Thursday, October 7, 2010

Artist Visit Summary - Julika Rudelius


I overheard someone describe Julika's visit as being "guilty until proven innocent". I think that's an apt description. Our time together went fine, but seemed to stray from my original intent to her interests. Interestingly, it went much more like a crit with my peers than with my professors. I could quickly sense that she wasn't a professional educator, which is totally fine, just an interesting observation.

What artwork/proposals did you present?
I presented all of my work again, with the exception of the Electro-bike. She responded most to the "I'd Hit That" photos, and to "Jiz Laden". She responded least to the meditative works, quickly wanting to sensationalize them, conceding that approach would take them from their original intent, but make them into pieces "galleries would love".

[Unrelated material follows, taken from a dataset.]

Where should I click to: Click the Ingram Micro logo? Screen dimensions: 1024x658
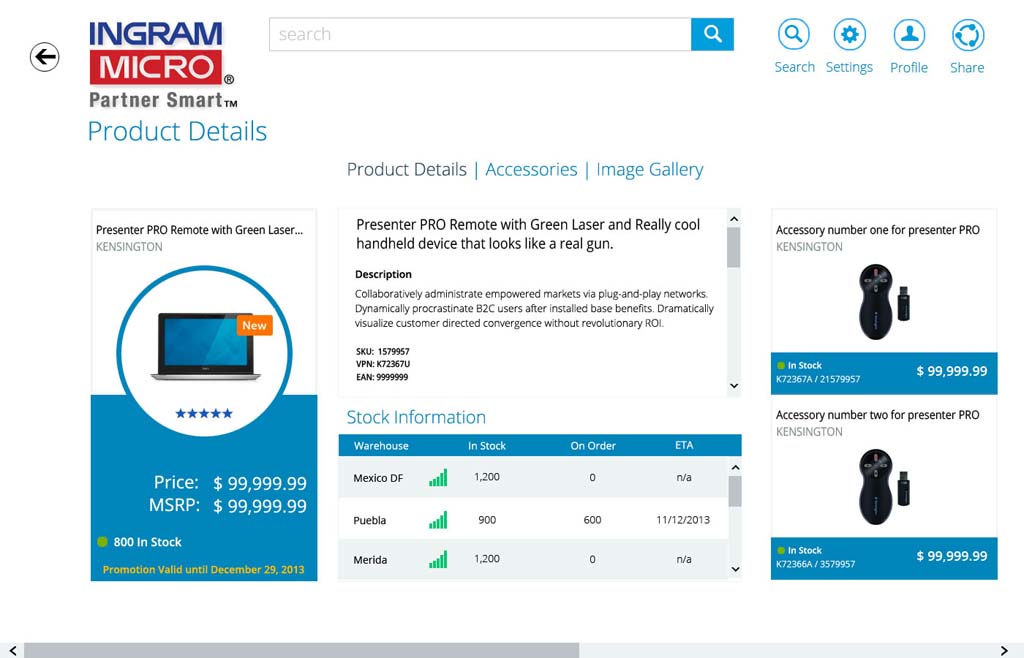(161, 64)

What topics did you discuss? What was the nature of this discussion?
We discussed whether or not there was a need to sensationalize work, whether quiet, meditative work has a place in today's art world. I confided that I was tired/weary of sensational/negative work in the artworld, and felt that the time was right for refreshing/uplifting/optimistic work.

What were the critical reactions/ suggestions to your ideas/artwork?
Again, she suggested pushing the sensationalist/shock elements of the work.

What was a suggested plan of action?
She suggested pushing the "I'd Hit That" piece to make it as offensive as possible, to make as many people as possible, angry as possible. Then to see what position that puts me in, and whether or not I like being in that position.

She also suggested taking the sound sculpture piece I intended as a peaceful meditation piece, change some of the elements to a sonic portrait of the inner-city, complete with gun shots and red points of light to act jointly as sniper scope sights and bullet wounds.

In reference to my saying that I wanted to make "refreshing" work, she suggested I open a spa.

Lastly, she said that I should spend the whole semester making work about my penis. Which is reassuringly executable as I plan on having my penis around all semester.

What insights / new questions / ideas did you take from the meeting?
I felt a very strong mark of the "old avant garde" when dealing with her and her perspectives- a strong ownership/control ethos, and an aggressive/defensive/closed clinging to of her own ideas/opinions. I feel like those were once the necessary ingredients for becoming a sucessful artist, yet markedly contrast to today's open/cross platform ethos. She revealed a clarifying perspective in suggesting what the "galleries would love", in that she's coming from the perspective of a successful artist, and my perspective so far has been of scholarly artist. I'd like to consider all points and be open with my work (open source projects - Pure Data, Lunix, Wordpress, GNU Project), yet as the market illustrates, those ideas might be handy in getting "off the ground", it's the closed systems that often succeed the most (Microsoft, Apple, etc...)

How did this meeting affect how you will proceed with your project / proposal?
I think that I could, in the spirit of Harroll Fletcher's "Conflict Kitchen", or Oliver Herring's "Three Day Weekend", arrange a performance piece where the "art" directly administers to people's aches and pains through a team of massage therapists in the gallery space. We could even use the tiresome and problematic posturing of traditional gallery/museum art viewing as a departure point.

Also, i'd like to propose a test- I will engineer two versions of my hanging piece: one to the best of my original intent, and the other the best of her specifications, and enter as many shows as I can with both versions. I have a heart for the inner-city, having worked with inner-city kids in gangland Santa Ana, California for almost 15 years. My work there was always to provide the kids with positive interactions and encouragement to follow their constructive pursuits; however, I was closely exposed to the tragedy and loss of life that happens all to frequently in those places. While I believe that making sensational work moves art into the realm of entertainment, I am curious if that's indeed what gallery-goers are looking for. Recontexualize entertainment, present it in the gallery setting, and would-be movie-goers can feel better about themselves being consumers of "high-brow" intellectualism. I can always spell out the terms of the experiment in the artist statement.